Une étude, qui a rapporté des données pour 104 femmes, comparant le balayage des membranes à l’ocytocine intraveineuse +/- amniotomie
Il y a potentiellement peu ou pas de différence entre les groupes pour les critères de jugement :
- début spontané du travail (RRm 1,32, IC 95 % 88 à 1,96, 1 étude, 69 participants, données probantes de faible certitude) ;
- induction (RRm 0,51, IC 95 % 0,05 à 5,42, 1 étude, 69 participants, données probantes de faible certitude) ;
- césarienne (RRm 0,69, IC 95 % 0,12 à 3,85, 1 étude, 69 participants, données probantes de faible certitude) ;
- les décès maternel ou des morbidités graves ont été évalués, mais il n'y en a eu aucun.

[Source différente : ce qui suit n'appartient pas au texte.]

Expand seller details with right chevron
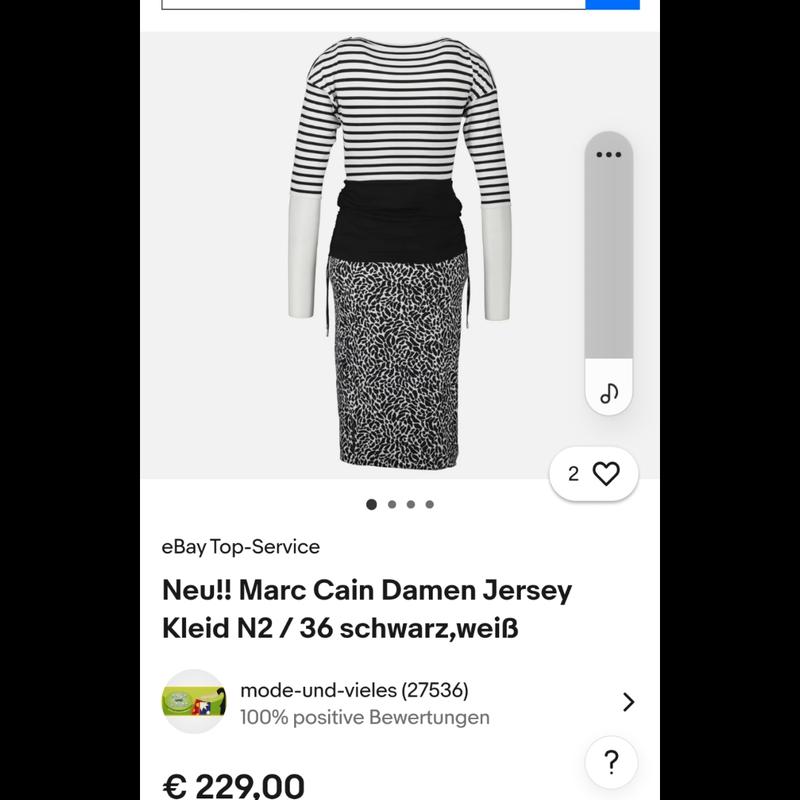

Deux études fournissant des données pour 160 femmes ont comparé le balayage des membranes au misoprostol vaginal/oral
Il y a potentiellement peu ou pas de différence entre les groupes pour les critères de jugement :
- césariennes (RR 0,82, IC à 95 % 0,31 à 2,17, 1 étude, 96 participants, données probantes de faible certitude).

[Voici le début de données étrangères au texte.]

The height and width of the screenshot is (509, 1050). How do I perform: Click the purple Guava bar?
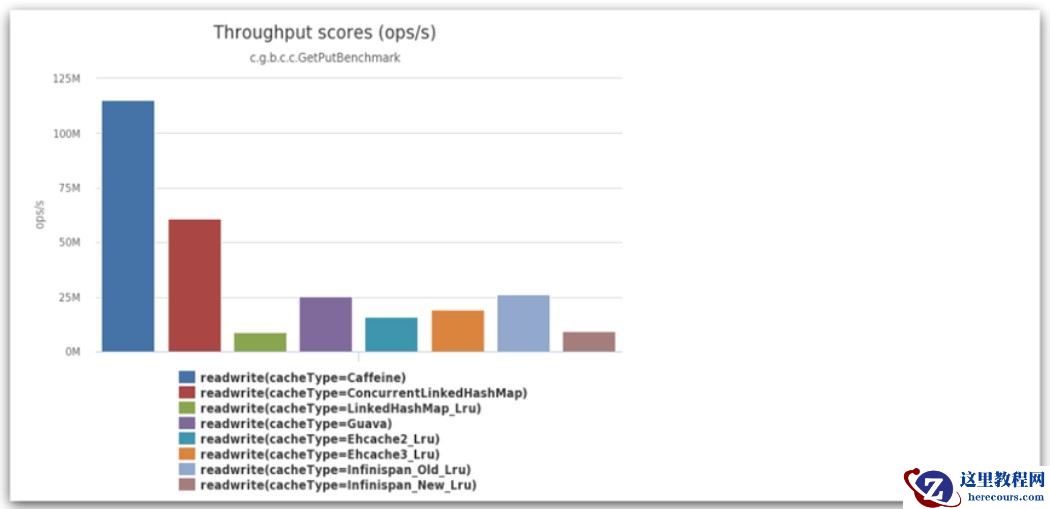(326, 324)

Une étude fournissant des données sur 355 femmes a comparé un balayage hebdomadaire des membranes avec un balayage bihebdomadaire des membranes et une procédure fictive
Il y a potentiellement peu ou pas de différence entre les groupes pour les critères de jugement :
- induction (RR 1,19, IC 95% 0,76 à 1,85, 1 étude, 234 participants, faible certitude) ;
- césariennes (RR 0,93, IC à 95 % 0,60 à 1,46, 1 étude, 234 participants, données probantes de faible certitude) ;
- accouchement vaginal spontané (RR 1,00, IC 95% 0,86 à 1,17, 1 étude, 234 participantes, données probantes de certitude modérée) ;
- décès maternel ou morbidité maternelle grave (RR 0,78,IC 95 % 0,30 à 2,02, 1 étude, 234 participants, données probantes de faible certitude) ;
- décès néonatal ou morbidité périnatale néonatale grave (RR 2,00, IC 95 % 0,18 à 21,76, 1 étude, 234 participants, données probantes de faible certitude) ;
Nous n'avons trouvé aucune étude comparant le balayage des membranes avec l'amniotomie seule ou aux méthodes mécaniques.
Trois études, fournissant des données pour 675 femmes, ont rapporté que les femmes ont fait un retour favorable sur leur expérience de balayage des membranes. Une étude a rapporté que 88% (n = 312) des femmes interrogées dans la période postnatale choisiraient le balayage des membranes lors de la prochaine grossesse.
Deux études présentant des données sur 290 femmes ont indiqué que le balayage des membranes est plus rentable que l'utilisation de prostaglandines, bien que des recherches supplémentaires devraient être entreprises dans ce domaine.